ESTRATTO FORNITO:
==============================

A Napoli consegue la laurea in legge e coltiva un vivo interesse per la cultura orientale. Con la prospettiva della carriera diplomatica si trasferisce a Firenze, sede di un'importante rivista di orientalistica. Qui frequenta ambienti democratici e repubblicani, conosce Luigi Stefanoni (direttore di "Il Libero Pensiero", rivista razionalista e materialista), stringe amicizia con il pittore Telemaco Signorini. Inizia una carriera diplomatica come addetto d'ambasciata nella legazione italiana in Belgio. Ma nel 1865 abbandona la promettente carriera, deluso dagli ambienti politici e diplomatici, e inizia a intraprendere numerosi viaggi in Europa.

==============================

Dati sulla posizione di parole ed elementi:
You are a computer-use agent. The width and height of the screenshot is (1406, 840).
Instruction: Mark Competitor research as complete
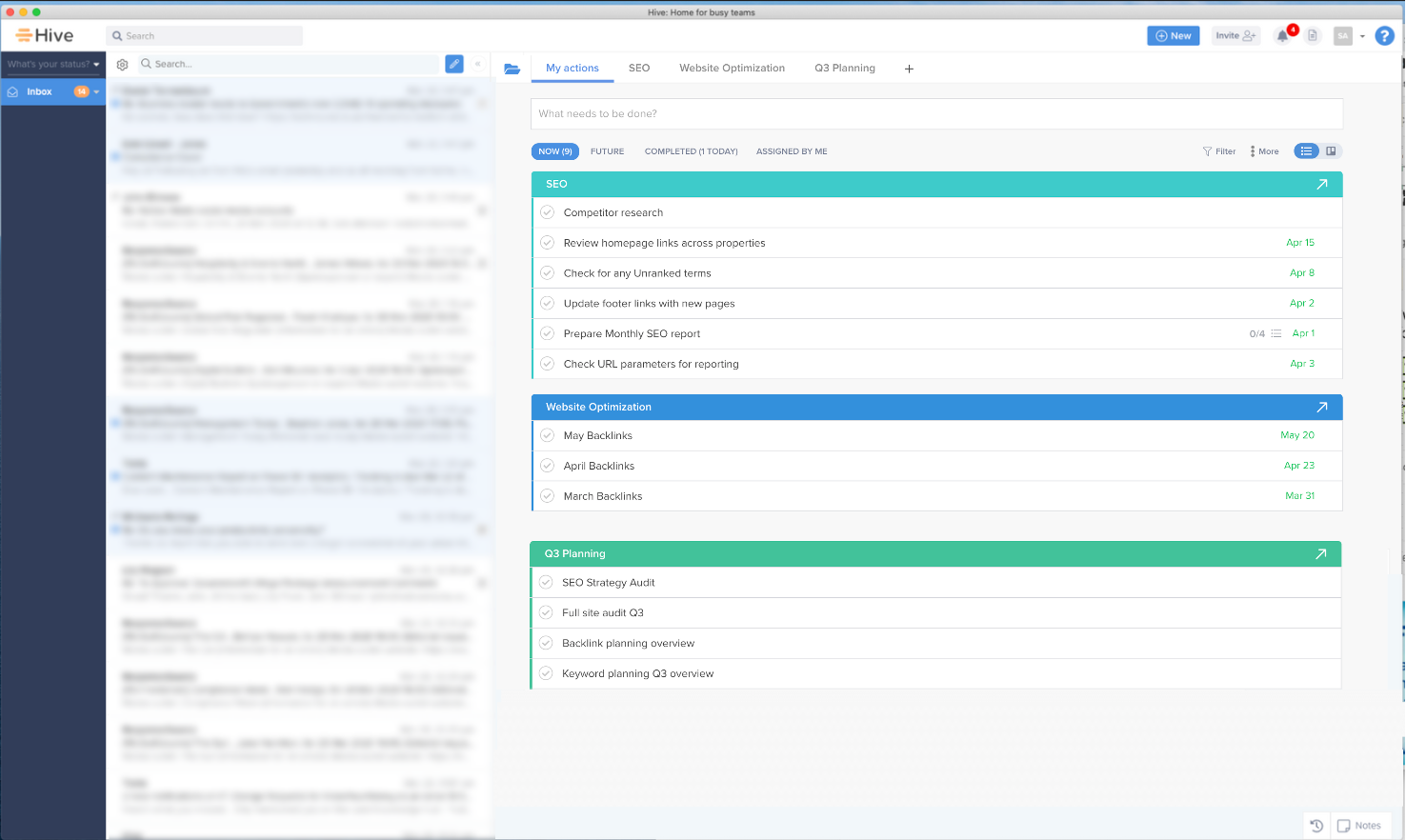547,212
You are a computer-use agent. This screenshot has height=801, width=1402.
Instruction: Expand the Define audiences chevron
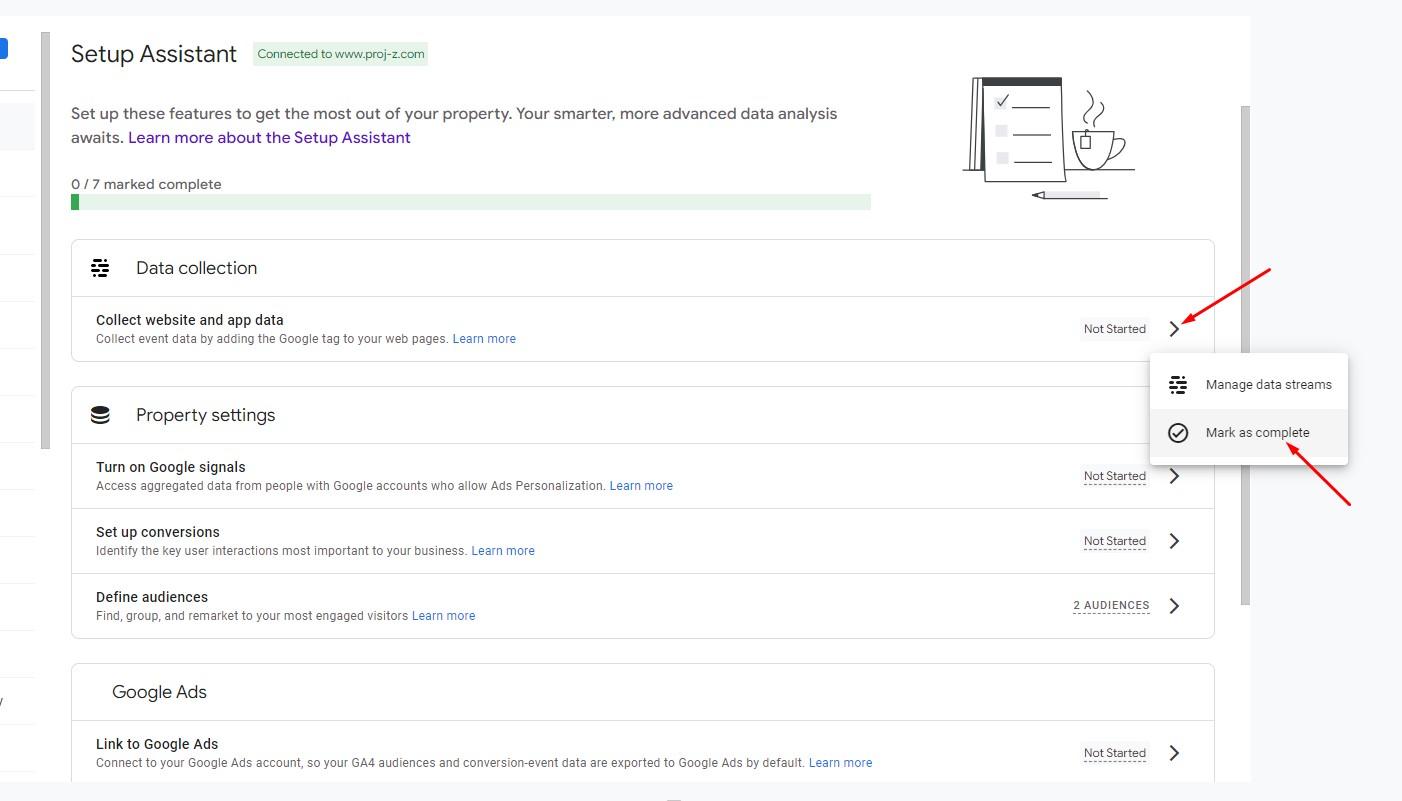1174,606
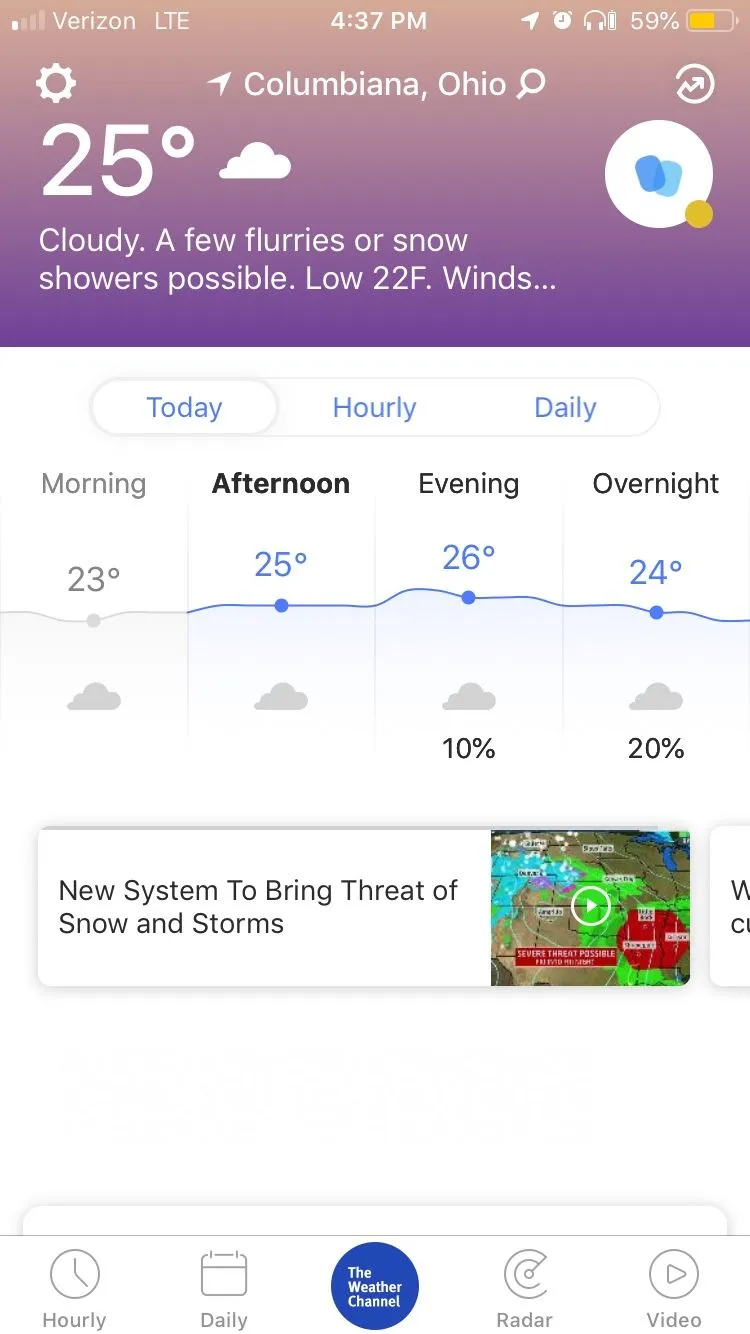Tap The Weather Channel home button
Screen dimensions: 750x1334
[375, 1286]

==============================

ESERCIZI:
A – Secondo l'estratto, in che anno abbandona la carriera diplomatica?
B – Ripeti parola per parola il passo dell'estratto che va da "A Napoli consegue" giù fino a "viaggi in Europa.".

SOLUZIONI:
A – Nel 1865.

B –
A Napoli consegue la laurea in legge e coltiva un vivo interesse per la cultura orientale. Con la prospettiva della carriera diplomatica si trasferisce a Firenze, sede di un'importante rivista di orientalistica. Qui frequenta ambienti democratici e repubblicani, conosce Luigi Stefanoni (direttore di "Il Libero Pensiero", rivista razionalista e materialista), stringe amicizia con il pittore Telemaco Signorini. Inizia una carriera diplomatica come addetto d'ambasciata nella legazione italiana in Belgio. Ma nel 1865 abbandona la promettente carriera, deluso dagli ambienti politici e diplomatici, e inizia a intraprendere numerosi viaggi in Europa.